Adding Properties to Triples in AllegroGraph

AllegroGraph provides two ways to add metadata to triples. The first one is very similar to what typical property graph databases provide: we use the named graph of triples to store meta data about that triple. The second approach is what we have termed triple attributes. An attribute is a key/value pair associated with an individual triple. Each triple can have any number of attributes. This approach, which is built into AllegroGraph’s storage layer, is especially handy for security and bookkeeping purposes. Most of this article will discuss triple attributes but first we quickly discuss the named graph (i.e. fourth element or quad) approach.

1.0 The Named Graph for Properties

Semantic Graph Databases are actually defined by the W3C standard to store RDF as ‘Quads’ (Named Graph, Subject, Predicate, and Object).  The ‘Triple Store’ terminology has stuck even though the industry has moved on to storing quads.   We believe using the named graph approach to store metadata about triples is richer model that the property graph database method.

The best way to understand this is to give an example. Below we see two statements about Bruce weighing 105 kilos. The triple portions (subject, predicate, object) are identical but the named graphs (fourth elements) differ. They are used to provide additional information about the triples.
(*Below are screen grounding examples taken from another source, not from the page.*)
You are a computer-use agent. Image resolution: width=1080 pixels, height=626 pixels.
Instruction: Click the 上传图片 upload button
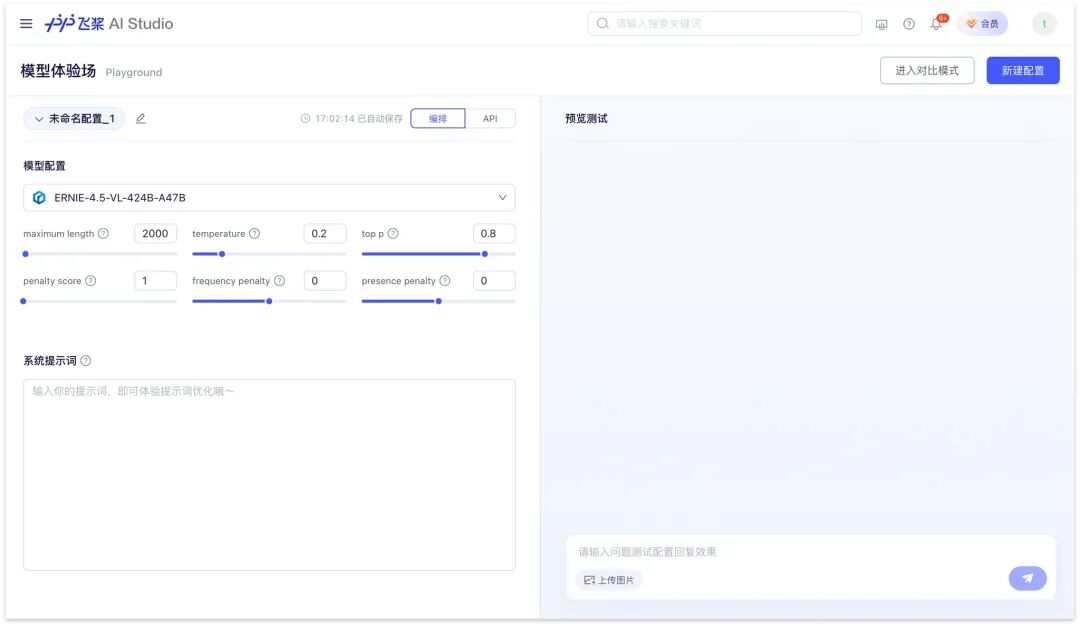[x=609, y=580]
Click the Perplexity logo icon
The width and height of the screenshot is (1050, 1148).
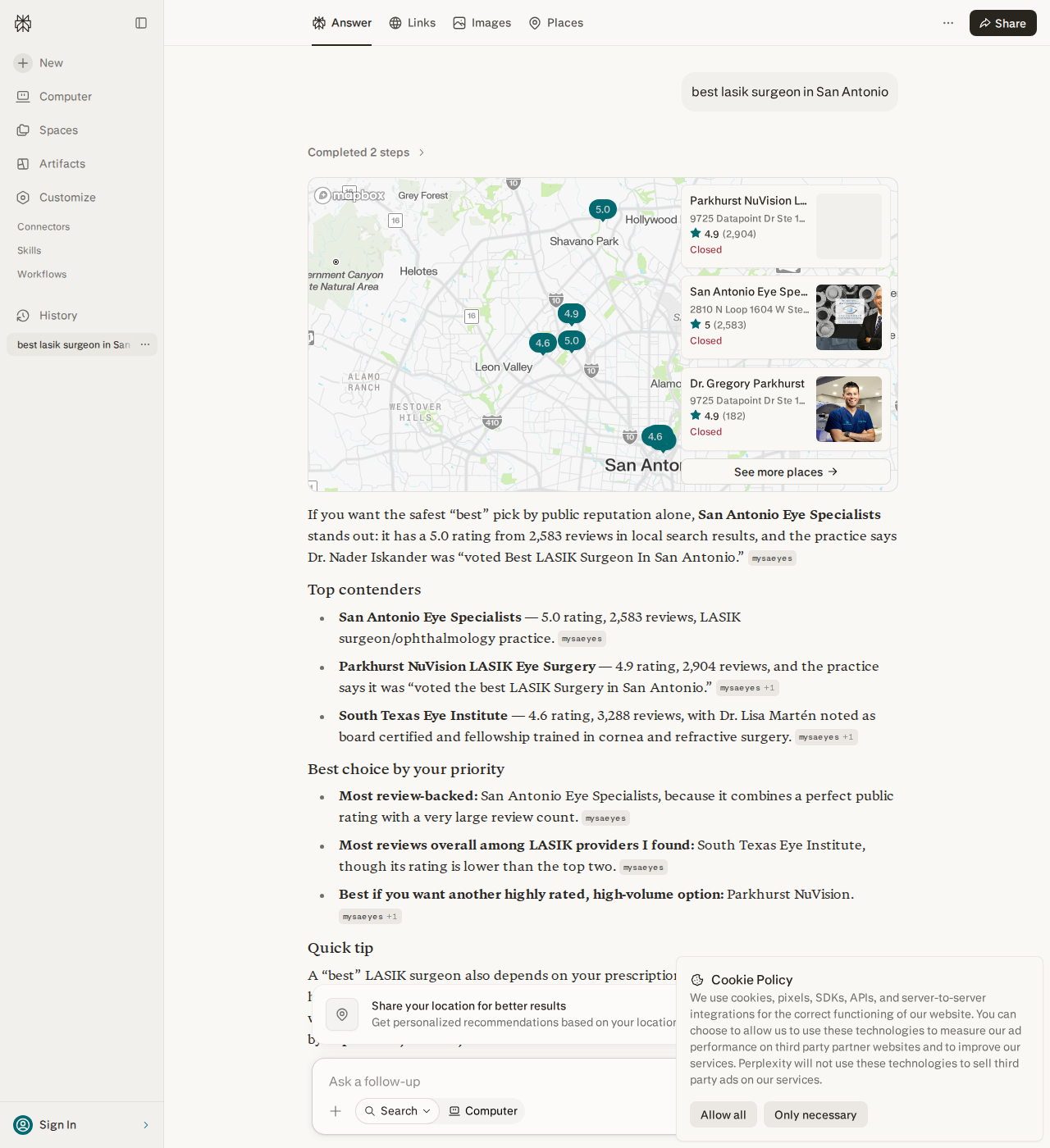coord(23,23)

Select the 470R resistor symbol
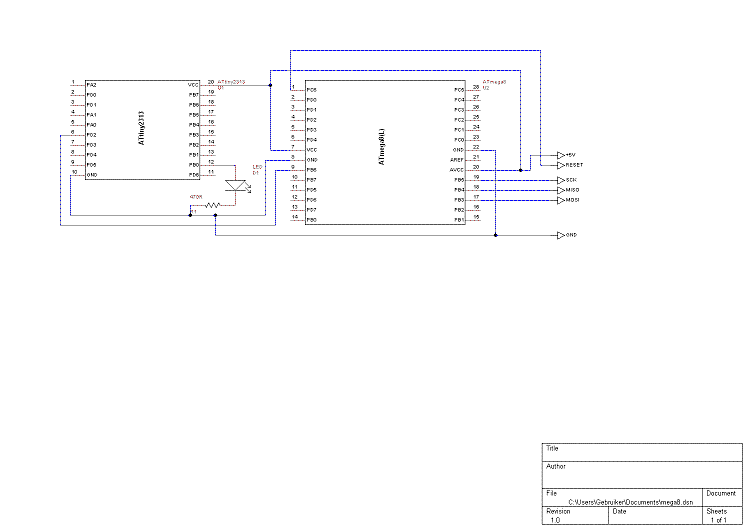(x=211, y=205)
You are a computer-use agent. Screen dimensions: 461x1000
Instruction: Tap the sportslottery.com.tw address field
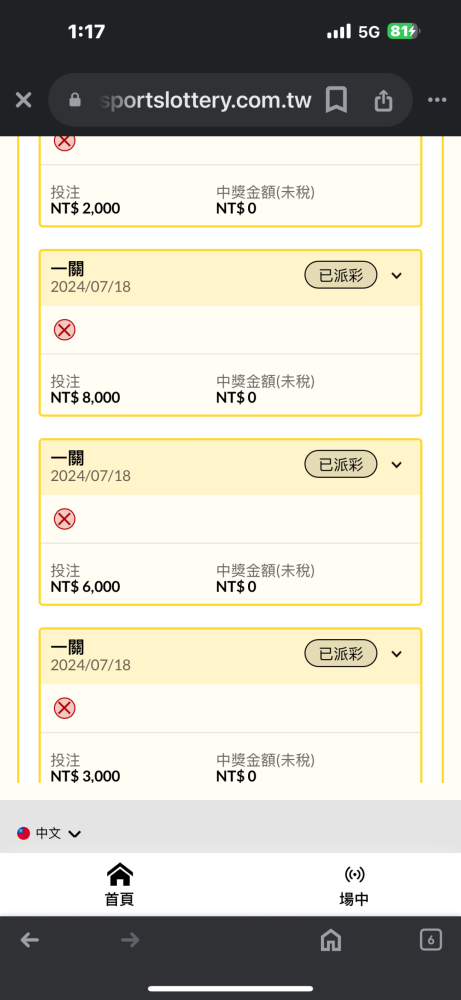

The graph values are S1 and S2. By looking at these graphs we see that

  • The author of the first triple (with graph S1) is Sophia and the author of the second (with graph S2) is Bruce (who is also the subject of the two triples).
  • Sophia is 100% certain about her statement while Bruce is only 10% certain about his.
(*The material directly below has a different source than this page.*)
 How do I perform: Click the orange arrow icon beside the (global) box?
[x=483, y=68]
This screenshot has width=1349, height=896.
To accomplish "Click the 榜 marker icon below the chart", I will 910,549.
Using the named graph we can do even more than a property graph database, as the value of a graph can itself be a node, and is the subject of various triples which specify the original triple’s author, date, and certainty. Additional triples tell us the ages of the authors and the fact that the authors are married.

Here is the data displayed in Gruff, AllegroGraph’s associated triple store browser:

Using named graphs for a  triple’s metadata is a powerful tool but it does have limitations: (1) only one graph value can be associated with a triple, (2) it can be important that metadata is stored directly and physically with the triple (with named graphs, the actual metadata is usually stored in additional triples with the graph as the subject, as in the example above), and (3) named graphs have competing uses and may not be available for metadata.

2.0 The Triple Attributes approach

AllegroGraph uniquely offers a mechanism called triple attributes where a collection of user defined key/value pairs can be stored with each individual triple. The advantage of this approach is manyfold, but the original use case was designed for triple level security for an Intelligence agency.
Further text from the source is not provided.